▶ ACTION ITEM
Give back the entries exactly, ending with the "Visit [link] (110, 2083)" line.

(Records excerpted from a collection)
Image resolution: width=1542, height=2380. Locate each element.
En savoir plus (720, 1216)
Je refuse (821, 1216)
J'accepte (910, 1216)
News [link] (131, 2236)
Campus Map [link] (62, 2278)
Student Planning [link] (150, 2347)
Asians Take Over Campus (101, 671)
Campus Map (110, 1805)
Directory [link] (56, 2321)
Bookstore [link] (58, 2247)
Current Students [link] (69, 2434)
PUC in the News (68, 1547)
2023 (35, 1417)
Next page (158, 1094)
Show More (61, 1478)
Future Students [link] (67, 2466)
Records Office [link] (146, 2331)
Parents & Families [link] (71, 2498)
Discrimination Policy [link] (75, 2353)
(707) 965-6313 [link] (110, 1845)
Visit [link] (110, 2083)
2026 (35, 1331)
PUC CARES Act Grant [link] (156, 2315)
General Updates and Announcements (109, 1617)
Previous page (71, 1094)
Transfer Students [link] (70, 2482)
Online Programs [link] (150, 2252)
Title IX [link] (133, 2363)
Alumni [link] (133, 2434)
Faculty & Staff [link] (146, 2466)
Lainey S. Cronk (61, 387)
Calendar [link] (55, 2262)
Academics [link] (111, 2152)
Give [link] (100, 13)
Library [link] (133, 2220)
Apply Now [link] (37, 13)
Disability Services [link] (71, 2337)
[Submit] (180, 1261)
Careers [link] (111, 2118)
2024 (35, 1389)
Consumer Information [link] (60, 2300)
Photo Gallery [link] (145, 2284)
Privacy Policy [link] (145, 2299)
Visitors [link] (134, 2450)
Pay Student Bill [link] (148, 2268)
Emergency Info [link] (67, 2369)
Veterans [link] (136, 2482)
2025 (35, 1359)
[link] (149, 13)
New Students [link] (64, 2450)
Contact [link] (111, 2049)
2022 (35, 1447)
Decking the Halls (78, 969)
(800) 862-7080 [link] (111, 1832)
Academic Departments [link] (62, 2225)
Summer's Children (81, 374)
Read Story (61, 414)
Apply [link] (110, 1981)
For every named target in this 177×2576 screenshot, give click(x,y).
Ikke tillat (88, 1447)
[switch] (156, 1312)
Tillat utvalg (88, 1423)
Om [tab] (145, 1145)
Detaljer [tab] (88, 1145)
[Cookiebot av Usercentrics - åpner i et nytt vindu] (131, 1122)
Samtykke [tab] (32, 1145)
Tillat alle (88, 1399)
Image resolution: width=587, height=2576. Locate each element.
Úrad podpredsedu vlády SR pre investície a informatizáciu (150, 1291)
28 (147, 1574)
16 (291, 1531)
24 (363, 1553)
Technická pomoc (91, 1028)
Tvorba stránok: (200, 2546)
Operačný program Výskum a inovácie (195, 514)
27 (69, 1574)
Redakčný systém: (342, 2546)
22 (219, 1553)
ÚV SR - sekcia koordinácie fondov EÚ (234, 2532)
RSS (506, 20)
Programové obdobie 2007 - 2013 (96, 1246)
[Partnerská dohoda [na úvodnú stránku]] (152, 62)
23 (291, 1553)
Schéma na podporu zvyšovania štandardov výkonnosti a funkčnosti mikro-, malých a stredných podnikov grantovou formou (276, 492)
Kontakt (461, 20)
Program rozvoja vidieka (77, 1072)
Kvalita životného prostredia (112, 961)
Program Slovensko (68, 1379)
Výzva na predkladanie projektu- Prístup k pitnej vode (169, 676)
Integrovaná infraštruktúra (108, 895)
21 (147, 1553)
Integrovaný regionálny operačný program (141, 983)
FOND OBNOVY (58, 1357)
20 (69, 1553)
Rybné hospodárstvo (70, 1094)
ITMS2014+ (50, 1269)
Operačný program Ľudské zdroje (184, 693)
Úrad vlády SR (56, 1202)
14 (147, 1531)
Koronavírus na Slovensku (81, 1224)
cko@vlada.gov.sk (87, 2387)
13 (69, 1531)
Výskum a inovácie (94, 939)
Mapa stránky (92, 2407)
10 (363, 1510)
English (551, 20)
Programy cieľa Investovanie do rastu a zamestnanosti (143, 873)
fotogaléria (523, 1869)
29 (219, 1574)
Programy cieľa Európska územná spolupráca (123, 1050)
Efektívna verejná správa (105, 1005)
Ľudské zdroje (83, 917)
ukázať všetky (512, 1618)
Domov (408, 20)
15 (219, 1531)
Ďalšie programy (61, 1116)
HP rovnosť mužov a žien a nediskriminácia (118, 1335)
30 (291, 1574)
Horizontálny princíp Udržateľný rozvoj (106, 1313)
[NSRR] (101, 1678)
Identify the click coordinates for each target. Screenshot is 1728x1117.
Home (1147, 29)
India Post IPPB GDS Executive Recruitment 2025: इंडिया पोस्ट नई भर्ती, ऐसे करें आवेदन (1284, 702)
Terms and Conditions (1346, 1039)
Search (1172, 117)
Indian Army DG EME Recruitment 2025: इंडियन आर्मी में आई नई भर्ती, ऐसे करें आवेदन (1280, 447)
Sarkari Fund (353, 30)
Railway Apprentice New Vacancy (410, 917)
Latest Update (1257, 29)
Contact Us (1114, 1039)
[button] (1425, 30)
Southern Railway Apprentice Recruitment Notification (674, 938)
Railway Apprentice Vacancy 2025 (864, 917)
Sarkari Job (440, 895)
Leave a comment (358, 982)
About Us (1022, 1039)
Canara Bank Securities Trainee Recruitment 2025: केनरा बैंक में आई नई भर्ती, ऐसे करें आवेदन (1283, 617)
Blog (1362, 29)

▶ ANSWER SECTION
Image resolution: width=1542, height=2380. Locate each element.
En savoir plus (720, 1216)
Je refuse (821, 1216)
J'accepte (910, 1216)
News [link] (131, 2236)
Campus Map [link] (62, 2278)
Student Planning [link] (150, 2347)
Asians Take Over Campus (101, 671)
Campus Map (110, 1805)
Directory [link] (56, 2321)
Bookstore [link] (58, 2247)
Current Students [link] (69, 2434)
PUC in the News (68, 1547)
2023 (35, 1417)
Next page (158, 1094)
Show More (61, 1478)
Future Students [link] (67, 2466)
Records Office [link] (146, 2331)
Parents & Families [link] (71, 2498)
Discrimination Policy [link] (75, 2353)
(707) 965-6313 [link] (110, 1845)
Visit [link] (110, 2083)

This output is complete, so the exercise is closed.